• [Problem requirements] Reproduce, from the lines below, exactly the stretch that begins at the line containing "Accommodations (19, 2384)" and ends at the line containing "Newsletter (982, 67)", both included.

• [Records provided]

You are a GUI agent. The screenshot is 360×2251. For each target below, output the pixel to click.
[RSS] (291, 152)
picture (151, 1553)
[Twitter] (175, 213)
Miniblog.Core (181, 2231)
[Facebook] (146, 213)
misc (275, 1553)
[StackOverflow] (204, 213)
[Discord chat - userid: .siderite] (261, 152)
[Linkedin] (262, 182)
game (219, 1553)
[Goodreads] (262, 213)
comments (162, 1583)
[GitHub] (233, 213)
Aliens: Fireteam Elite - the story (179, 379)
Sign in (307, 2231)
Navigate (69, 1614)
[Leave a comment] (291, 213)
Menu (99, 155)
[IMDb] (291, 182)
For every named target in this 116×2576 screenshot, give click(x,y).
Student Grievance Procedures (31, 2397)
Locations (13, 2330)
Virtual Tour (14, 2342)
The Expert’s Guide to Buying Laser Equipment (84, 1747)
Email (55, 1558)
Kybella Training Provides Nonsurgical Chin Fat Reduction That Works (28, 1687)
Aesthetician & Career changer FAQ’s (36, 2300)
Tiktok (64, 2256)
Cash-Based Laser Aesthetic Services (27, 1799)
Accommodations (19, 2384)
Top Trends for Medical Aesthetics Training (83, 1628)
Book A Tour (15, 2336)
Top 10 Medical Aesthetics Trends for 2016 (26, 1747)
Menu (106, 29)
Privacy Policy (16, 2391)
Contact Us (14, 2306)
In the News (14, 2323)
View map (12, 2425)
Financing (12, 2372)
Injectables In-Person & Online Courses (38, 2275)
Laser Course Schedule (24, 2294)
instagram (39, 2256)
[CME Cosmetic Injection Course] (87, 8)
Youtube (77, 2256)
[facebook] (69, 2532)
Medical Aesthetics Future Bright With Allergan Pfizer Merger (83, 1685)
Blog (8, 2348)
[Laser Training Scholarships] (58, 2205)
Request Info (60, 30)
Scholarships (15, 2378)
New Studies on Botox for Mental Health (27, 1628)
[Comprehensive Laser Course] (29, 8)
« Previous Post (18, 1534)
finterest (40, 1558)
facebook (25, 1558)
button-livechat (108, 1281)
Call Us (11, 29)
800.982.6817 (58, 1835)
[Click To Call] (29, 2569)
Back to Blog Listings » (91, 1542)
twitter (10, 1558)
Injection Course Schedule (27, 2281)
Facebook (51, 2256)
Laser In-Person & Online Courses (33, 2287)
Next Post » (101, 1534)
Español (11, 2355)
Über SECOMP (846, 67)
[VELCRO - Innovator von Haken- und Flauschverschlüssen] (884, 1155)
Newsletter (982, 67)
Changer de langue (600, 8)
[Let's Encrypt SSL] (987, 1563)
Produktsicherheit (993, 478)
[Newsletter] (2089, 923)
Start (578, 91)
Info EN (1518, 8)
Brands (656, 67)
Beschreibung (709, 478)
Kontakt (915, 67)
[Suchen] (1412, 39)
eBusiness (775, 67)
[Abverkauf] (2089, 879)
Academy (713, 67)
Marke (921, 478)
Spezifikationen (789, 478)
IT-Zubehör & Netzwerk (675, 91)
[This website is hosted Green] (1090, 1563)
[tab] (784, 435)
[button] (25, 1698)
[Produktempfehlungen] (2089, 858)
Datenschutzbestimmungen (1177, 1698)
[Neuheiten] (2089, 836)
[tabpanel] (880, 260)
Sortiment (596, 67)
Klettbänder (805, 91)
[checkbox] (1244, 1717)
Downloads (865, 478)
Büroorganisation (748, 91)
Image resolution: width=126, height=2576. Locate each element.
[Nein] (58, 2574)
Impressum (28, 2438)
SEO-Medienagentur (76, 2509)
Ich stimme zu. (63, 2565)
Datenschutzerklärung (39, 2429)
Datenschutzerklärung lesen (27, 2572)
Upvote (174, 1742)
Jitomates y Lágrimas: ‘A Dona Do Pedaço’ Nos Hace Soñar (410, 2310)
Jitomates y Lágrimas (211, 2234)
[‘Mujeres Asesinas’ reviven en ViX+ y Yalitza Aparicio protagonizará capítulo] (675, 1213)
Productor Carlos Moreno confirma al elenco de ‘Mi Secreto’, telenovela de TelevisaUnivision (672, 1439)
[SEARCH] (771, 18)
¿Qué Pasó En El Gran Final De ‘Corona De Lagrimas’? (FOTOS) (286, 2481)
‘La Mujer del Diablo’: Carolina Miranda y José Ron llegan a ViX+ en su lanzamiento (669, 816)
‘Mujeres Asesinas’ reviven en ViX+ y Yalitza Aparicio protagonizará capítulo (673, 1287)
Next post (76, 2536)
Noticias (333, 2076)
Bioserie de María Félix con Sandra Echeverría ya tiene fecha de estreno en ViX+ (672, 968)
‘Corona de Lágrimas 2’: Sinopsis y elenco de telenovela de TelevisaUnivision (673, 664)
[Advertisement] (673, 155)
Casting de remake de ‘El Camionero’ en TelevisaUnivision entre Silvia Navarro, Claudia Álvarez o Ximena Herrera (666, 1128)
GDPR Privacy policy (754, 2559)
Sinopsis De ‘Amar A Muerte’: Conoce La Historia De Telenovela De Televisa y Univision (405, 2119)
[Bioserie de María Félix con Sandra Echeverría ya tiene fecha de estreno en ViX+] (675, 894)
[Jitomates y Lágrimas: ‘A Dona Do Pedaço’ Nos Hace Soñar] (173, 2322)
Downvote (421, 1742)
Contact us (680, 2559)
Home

• [Finished exercise]
Accommodations (19, 2384)
Top Trends for Medical Aesthetics Training (83, 1628)
Book A Tour (15, 2336)
Top 10 Medical Aesthetics Trends for 2016 (26, 1747)
Menu (106, 29)
Privacy Policy (16, 2391)
Contact Us (14, 2306)
In the News (14, 2323)
View map (12, 2425)
Financing (12, 2372)
Injectables In-Person & Online Courses (38, 2275)
Laser Course Schedule (24, 2294)
instagram (39, 2256)
[CME Cosmetic Injection Course] (87, 8)
Youtube (77, 2256)
[facebook] (69, 2532)
Medical Aesthetics Future Bright With Allergan Pfizer Merger (83, 1685)
Blog (8, 2348)
[Laser Training Scholarships] (58, 2205)
Request Info (60, 30)
Scholarships (15, 2378)
New Studies on Botox for Mental Health (27, 1628)
[Comprehensive Laser Course] (29, 8)
« Previous Post (18, 1534)
finterest (40, 1558)
facebook (25, 1558)
button-livechat (108, 1281)
Call Us (11, 29)
800.982.6817 (58, 1835)
[Click To Call] (29, 2569)
Back to Blog Listings » (91, 1542)
twitter (10, 1558)
Injection Course Schedule (27, 2281)
Facebook (51, 2256)
Laser In-Person & Online Courses (33, 2287)
Next Post » (101, 1534)
Español (11, 2355)
Über SECOMP (846, 67)
[VELCRO - Innovator von Haken- und Flauschverschlüssen] (884, 1155)
Newsletter (982, 67)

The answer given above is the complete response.